My guide to AWS IAM

Posted: 14th November 2020

Disclaimer: I'm not an accredited AWS security expert or anything, this is based on spending the last few years wrestling AWS IAM policies into doing what I want. Your mileage may vary and I may be wholly wrong in any or all matters.

One more disclaimer: I'm assuming you know the basics of AWS IAM, i.e. I assume you know (at least generally) what action, resource, principal mean and what the difference between a resource policy (e.g. one attached to an S3 Bucket) and an identity policy are (e.g. one attached to a Role).

Anyway, on to it...

An Intro

AWS' Identity and Access Management system is terrifying. Through a collection of 8211 actions[1] you can control any of AWS' 241 services[2]. Some services (like arsenal[3]) define a single action whereas EC2 has over 400 with the average service having 34. On top of that each service will have some number resource types and conditions you can check (e.g. is that satellite tagged "ion-cannon"[4]). Oh and there are at least 6 different places you can define these policies (here's a list of them[5]) then finally you can assign, assume and pass permissions between identities.

All of that makes working with IAM pretty overwhelming.

I'm not going to say "but here's one simple trick to make it easy" because there isn't and it wouldn't. Instead I'll start by covering my general approach then highlight some of the more horrible things I've dealt with/ranted about

I'm going to focus on resource policies and identity policies here but the general ideas should be applicable to the more exotic forms too (although if you're using those you probably know a lot more than I do).

If you do want one tip though: learn to love the excitingly titled "actions, resources, and condition keys for AWS services" pages which list all the services, their actions, conditions and resources (surprise!)

General Approach

So how do I write a policy?
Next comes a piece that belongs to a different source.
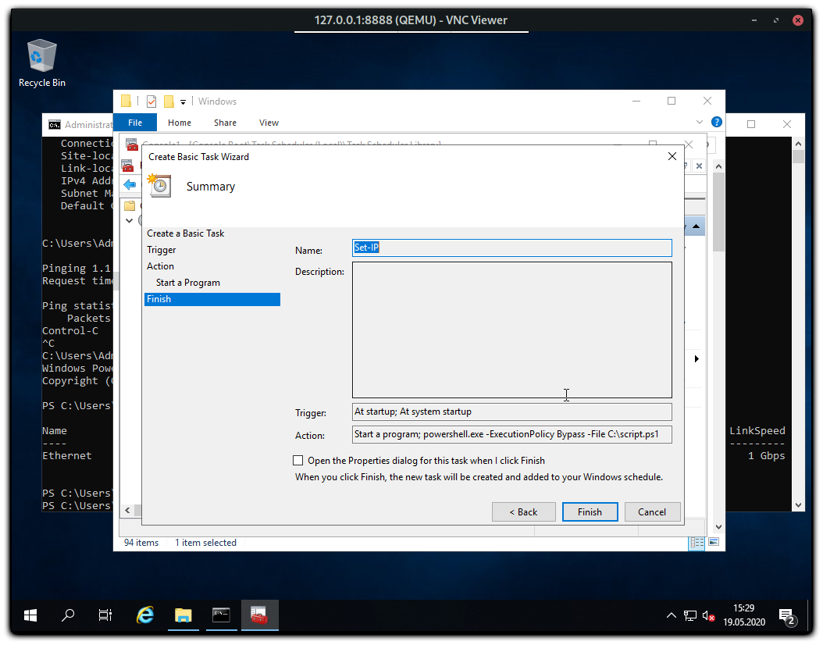Switch to Command Prompt taskbar icon
Screen dimensions: 823x645
[221, 615]
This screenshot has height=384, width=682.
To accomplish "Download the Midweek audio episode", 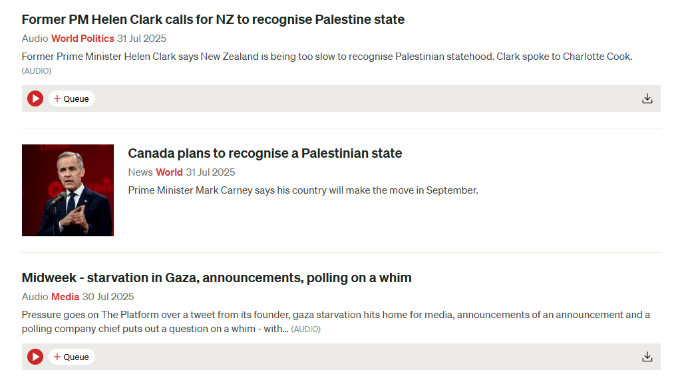I will (647, 357).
The first step is a set of questions[6] which should help you define the the boundary of least privilege.

  • Who do you want to grant permissions to?
    • For a resource policy this is the principal
    • For an identity policy this is the identity you attach the policy to (or inline it on)
    • Remember: "who" covers both humans and machines and may be shared depending on whether it's a role, group, user or policy object (although humans and machines probably shouldn't share policies).
  • What do you want to allow (or Deny)?
    • These are AWS' actions, you can find every action for every service somewhere in the previously mentioned actions and etc. etc. pages.
    • Start with the plain-English form (e.g. "read permissions on kinesis stream Y", "add a route table to a subnet") then see if you can find actions that ONLY do those things (e.g. kinesis:GetRecord and ec2:AssociateRouteTable[7])
  • Where are the resource(s) that you're granting permissions to?
    • For a resource policy this is what it's attached to
    • For an identity policy this is the resource term
    • It may be a specific resource (version 4 of this IAM role-policy) or a group of them (every EC2 instance in us-east-1)
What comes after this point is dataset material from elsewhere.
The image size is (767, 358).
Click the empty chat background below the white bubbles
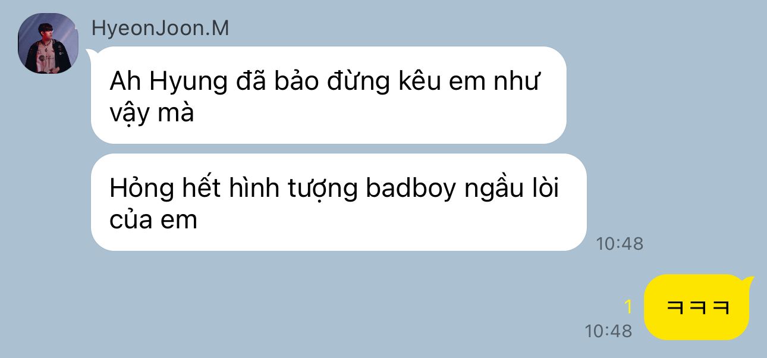[297, 303]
With an idea of what's wanted now is a good time to look for example policies to crib from. Obviously AWS' docs are the best place to start (normally located by a search along the lines of "AWS [service] example IAM policy" because good luck navigating AWS' docs). I also try searching AWS' managed policies, these are often variations on the examples but not always and they may be exactly what you need.
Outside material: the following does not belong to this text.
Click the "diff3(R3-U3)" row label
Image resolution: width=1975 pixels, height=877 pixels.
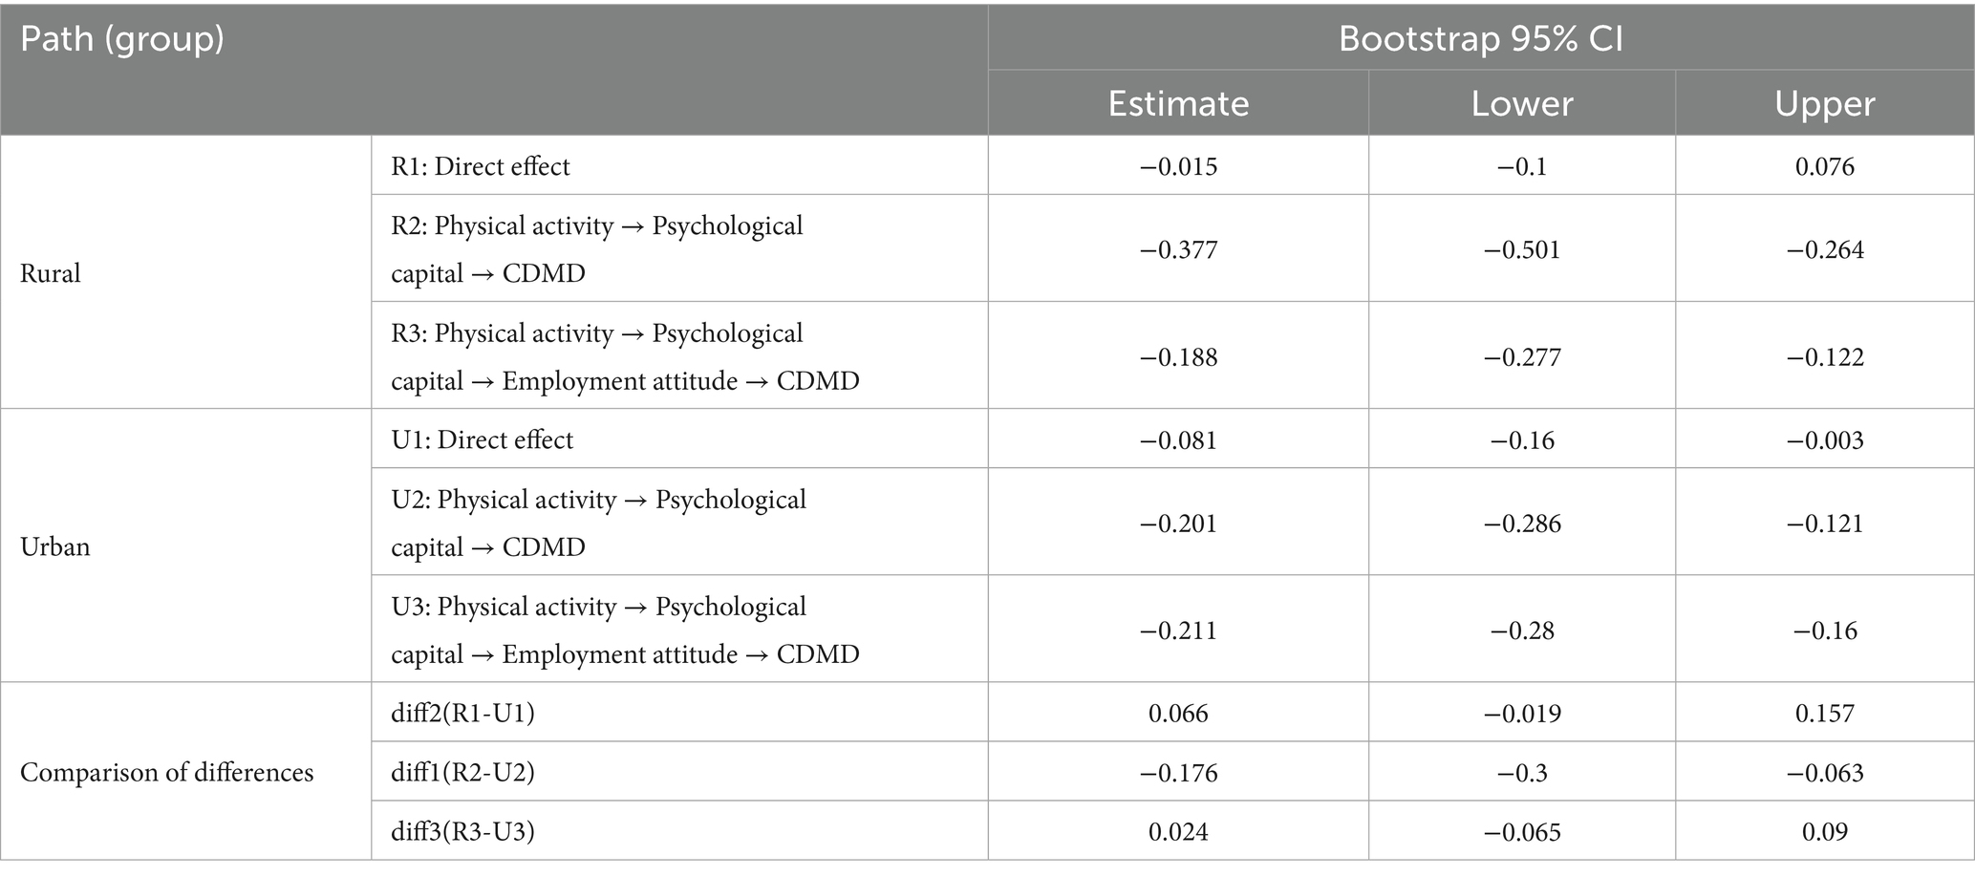pyautogui.click(x=462, y=831)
Two potential gotcha's with AWS' policies: firstly the managed policies are pretty inconsistently named[8] so try some variations. More importantly, both AWS examples and managed policies, are often very broad (lots of Resource: "*"s and Action: "ec2:*" etc.) so make sure you know what potential sins those mighty wildcards are hiding.

Another major thing to look for when sketching a policy is whether the service you want needs other services. For example Kinesis often uses DynamoDB to implement read check-pointing while Elastic Beanstalk uses EC2, EC2-Autoscaling, Elastic Load Balancer and others services. Beyond checking the examples and reading the docs figuring out these relations is often a matter of trial and error so I start with the absolute minimum and work from there[9].

Hopefully this should give you a policy you can start testing. In addition to just running whatever program it is I highly recommend playing around with the AWS Policy Simulator[10] I won't go into detail on using it (docs are here) but there are a important gotchas to it I wanted to flag:

  • You can only directly test identities (either a specific new or proposed policy or all of the policies attached to a user or role).
  • It only tests the exact interaction you ask it to test[11] which gets confusing with services that do work on your behalf as it may not be clear who is doing what, where.
  • The policy simulator will only simulate a resource's policy if you have permissions to access that policy AND you target that that specific resource (and even then still doesn't seem to always work for me).
  • If you use conditionals these can be set in different places (e.g. global values like whether mfa was used vs resource values such as instance state[12])
  • It is only a simulation, any results you get from it should be treated very carefully.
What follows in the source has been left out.